Sounds of Summer: Chicano Batman
Chicano Batman, a quartet from Los Angeles, embrace a kind of cultural ricochet effect, playing fuzzed-out soul with pan-Latin grooves and rhythms that reflect and demonstrate their Mexican, Central and South American heritage, but with musical roots pointing back to Curtis Mayfield and James Brown. If the music of the African diaspora boomerangs all over the world— picking up bits of regional flavor wherever locals develop a taste for jazz, blues, gospel, reggae and other styles—then certainly, Chicano Batman’s sound is steeped in Tropicália from Brazil, Peruvian psych-rock and Mexican garage jams, as well as American soul. The styles all reflect off each other in one way or another. The band makes excellent use of wah-wahs, overdriven organ and generally retro effects, playing dance-friendly music that is still totally 21st-century American.
This fall, Chicano Batman will release their third full-length record and first with an outside producer. The band is coming off a stretch of high-profile gigs—at Coachella in 2015, dates opening for the Alabama Shakes and Jack White, and showcases at SXSW this past spring. For the album, Chicano Batman collaborated with producer and saxophonist Leon Michels and members of the Menahan Street Band. The crew has recently worked on a Charles Bradley record, and bassist Eduardo Arenas says the connection in style and sensibility felt meaningful and humbling: “It was great to be part of a heritage, a culture.”
The studio was stocked with all kinds of vintage toys and gadgets—Mellotrons, Hammond B-3s, old Juno guitars, Silvertone amps, old Ampeg cabinets, original fuzz pedals and more. “We brought in what we do—our sound, our attitude, our vibe,” says Arenas. Of the way the studio setting affected the band’s sound, he elaborates: “You just let yourself go with it.” Recording to analog tape added an element of focus and intensity to the proceedings, but it wasn’t very different from the way the band approaches live shows—a skill they’ve honed over eight years of playing gigs. “Our domain is the stage, and we own it,” Arenas adds. “We are emotional people who are expressing everything we’ve got in 45 minutes.”

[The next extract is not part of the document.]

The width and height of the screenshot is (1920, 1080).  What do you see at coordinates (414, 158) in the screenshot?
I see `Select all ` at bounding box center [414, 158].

The band has sometimes flexed its muscles a little on their LPs, with odd-time bits and tricky rhythmic sections that showcase their versatility. This time around, Arenas says the tunes might be a little more elemental. Chicano Batman has been fine-tuning its songwriting approach over the years. “We have a better understanding of rhythm, of melody, of simplicity, of soul,” he states. “We concentrate on the compositions so damn much.”
This music is groovy and it works on a dance floor, but it also tells a story about history, culture, cross-pollination and tastes that aren’t restrained by borders. “This is our roots, this is our culture. This is who we are,” Arenas asserts. “It’s really strong and there’s millions of us, and you can’t stop that. It’s the truth.”